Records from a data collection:
::::::

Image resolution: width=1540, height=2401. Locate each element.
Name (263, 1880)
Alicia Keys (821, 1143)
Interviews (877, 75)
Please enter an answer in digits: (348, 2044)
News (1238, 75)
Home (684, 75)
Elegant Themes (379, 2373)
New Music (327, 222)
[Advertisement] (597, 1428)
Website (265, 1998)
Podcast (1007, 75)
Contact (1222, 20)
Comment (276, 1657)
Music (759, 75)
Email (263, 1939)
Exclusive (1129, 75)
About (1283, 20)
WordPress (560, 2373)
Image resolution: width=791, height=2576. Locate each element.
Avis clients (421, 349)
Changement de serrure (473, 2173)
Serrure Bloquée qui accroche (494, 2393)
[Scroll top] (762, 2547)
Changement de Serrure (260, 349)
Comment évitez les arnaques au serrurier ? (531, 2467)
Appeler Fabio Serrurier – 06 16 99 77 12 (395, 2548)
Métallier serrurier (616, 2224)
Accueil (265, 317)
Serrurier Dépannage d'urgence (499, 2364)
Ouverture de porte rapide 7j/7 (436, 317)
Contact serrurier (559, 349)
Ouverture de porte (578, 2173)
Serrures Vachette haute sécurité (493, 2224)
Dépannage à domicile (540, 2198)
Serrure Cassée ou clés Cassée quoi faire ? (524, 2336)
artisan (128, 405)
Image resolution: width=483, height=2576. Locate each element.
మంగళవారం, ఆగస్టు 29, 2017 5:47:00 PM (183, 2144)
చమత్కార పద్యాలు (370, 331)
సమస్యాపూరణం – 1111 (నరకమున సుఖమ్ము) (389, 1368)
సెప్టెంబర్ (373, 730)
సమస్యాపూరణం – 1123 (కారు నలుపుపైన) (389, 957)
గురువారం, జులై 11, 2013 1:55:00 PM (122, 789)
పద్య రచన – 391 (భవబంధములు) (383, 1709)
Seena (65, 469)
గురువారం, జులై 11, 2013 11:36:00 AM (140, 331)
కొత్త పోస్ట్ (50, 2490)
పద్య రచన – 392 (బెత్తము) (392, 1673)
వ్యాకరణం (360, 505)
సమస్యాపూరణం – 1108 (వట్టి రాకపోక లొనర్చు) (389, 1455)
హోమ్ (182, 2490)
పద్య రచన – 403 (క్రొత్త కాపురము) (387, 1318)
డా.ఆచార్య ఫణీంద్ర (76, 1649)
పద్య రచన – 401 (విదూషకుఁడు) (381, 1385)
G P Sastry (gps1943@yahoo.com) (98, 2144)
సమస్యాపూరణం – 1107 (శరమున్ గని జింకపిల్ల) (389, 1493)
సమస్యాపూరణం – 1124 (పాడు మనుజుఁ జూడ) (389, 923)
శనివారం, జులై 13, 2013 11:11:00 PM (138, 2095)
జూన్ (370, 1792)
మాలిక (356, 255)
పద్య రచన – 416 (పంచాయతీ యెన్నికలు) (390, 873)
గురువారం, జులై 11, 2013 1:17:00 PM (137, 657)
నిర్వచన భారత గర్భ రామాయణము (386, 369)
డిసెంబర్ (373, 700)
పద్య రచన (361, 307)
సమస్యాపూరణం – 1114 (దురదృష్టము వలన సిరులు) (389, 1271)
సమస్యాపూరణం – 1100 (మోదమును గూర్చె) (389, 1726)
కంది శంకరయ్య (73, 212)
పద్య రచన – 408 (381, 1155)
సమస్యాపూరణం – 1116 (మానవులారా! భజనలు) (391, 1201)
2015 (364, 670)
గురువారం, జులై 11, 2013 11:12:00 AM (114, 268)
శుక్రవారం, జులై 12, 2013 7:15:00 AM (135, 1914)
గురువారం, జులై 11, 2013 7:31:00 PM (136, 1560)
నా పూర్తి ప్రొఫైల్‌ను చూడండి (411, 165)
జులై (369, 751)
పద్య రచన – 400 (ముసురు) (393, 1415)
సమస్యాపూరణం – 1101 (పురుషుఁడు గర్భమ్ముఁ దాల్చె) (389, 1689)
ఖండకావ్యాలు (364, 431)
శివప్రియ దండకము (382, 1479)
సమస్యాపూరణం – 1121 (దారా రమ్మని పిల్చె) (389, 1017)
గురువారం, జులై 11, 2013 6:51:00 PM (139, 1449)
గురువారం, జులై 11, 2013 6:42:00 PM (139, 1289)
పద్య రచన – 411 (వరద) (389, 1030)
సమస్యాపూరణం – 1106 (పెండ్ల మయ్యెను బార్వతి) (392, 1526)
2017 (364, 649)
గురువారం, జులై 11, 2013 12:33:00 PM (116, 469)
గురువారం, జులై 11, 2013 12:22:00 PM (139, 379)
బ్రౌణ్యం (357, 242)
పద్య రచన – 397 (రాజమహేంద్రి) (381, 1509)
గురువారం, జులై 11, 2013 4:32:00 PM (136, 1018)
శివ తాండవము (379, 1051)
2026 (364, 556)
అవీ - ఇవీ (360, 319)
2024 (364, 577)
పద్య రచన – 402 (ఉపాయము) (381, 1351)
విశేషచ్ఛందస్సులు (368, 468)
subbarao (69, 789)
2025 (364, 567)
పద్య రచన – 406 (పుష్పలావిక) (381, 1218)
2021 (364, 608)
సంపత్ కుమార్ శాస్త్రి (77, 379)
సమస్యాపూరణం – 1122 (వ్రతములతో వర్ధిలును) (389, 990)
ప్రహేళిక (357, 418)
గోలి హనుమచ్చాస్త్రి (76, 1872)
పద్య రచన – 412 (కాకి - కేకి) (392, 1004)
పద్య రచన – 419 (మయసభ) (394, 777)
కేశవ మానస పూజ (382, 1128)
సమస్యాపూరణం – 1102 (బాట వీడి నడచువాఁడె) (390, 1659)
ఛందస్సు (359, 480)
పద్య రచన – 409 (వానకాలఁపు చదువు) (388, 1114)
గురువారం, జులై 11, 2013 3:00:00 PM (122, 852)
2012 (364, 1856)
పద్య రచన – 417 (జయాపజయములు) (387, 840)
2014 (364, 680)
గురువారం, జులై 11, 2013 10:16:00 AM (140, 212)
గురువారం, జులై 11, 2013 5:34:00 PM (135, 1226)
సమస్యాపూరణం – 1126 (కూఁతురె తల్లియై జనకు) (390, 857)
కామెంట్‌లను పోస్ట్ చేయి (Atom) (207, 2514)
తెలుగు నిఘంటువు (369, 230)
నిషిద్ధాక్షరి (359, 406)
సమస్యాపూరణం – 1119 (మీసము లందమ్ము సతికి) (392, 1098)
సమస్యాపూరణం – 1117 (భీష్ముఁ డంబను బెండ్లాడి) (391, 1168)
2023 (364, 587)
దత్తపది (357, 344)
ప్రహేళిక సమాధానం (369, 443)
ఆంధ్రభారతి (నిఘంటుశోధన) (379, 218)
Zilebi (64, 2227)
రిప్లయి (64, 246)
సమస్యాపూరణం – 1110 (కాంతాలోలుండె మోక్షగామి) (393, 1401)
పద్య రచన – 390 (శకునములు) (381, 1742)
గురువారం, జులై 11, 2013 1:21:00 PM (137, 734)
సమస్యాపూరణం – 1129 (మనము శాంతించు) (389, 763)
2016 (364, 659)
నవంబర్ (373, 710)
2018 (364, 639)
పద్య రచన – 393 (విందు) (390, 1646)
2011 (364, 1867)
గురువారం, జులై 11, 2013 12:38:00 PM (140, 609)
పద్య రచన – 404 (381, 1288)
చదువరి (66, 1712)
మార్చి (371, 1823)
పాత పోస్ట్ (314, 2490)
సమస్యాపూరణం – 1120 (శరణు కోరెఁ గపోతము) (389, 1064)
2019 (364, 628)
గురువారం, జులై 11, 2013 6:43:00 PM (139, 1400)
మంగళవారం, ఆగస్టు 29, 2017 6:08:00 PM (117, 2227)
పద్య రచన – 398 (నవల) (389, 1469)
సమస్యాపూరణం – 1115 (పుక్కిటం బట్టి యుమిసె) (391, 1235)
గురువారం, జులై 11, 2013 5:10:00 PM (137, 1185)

::::::

Exercise brief - Copy the records exactly, starting at their first line and ending with the line that contains "Ouverture de porte rapide 7j/7 (436, 317)", including both of those lines.

Correct response -
Image resolution: width=1540, height=2401. Locate each element.
Name (263, 1880)
Alicia Keys (821, 1143)
Interviews (877, 75)
Please enter an answer in digits: (348, 2044)
News (1238, 75)
Home (684, 75)
Elegant Themes (379, 2373)
New Music (327, 222)
[Advertisement] (597, 1428)
Website (265, 1998)
Podcast (1007, 75)
Contact (1222, 20)
Comment (276, 1657)
Music (759, 75)
Email (263, 1939)
Exclusive (1129, 75)
About (1283, 20)
WordPress (560, 2373)
Image resolution: width=791, height=2576. Locate each element.
Avis clients (421, 349)
Changement de serrure (473, 2173)
Serrure Bloquée qui accroche (494, 2393)
[Scroll top] (762, 2547)
Changement de Serrure (260, 349)
Comment évitez les arnaques au serrurier ? (531, 2467)
Appeler Fabio Serrurier – 06 16 99 77 12 (395, 2548)
Métallier serrurier (616, 2224)
Accueil (265, 317)
Serrurier Dépannage d'urgence (499, 2364)
Ouverture de porte rapide 7j/7 (436, 317)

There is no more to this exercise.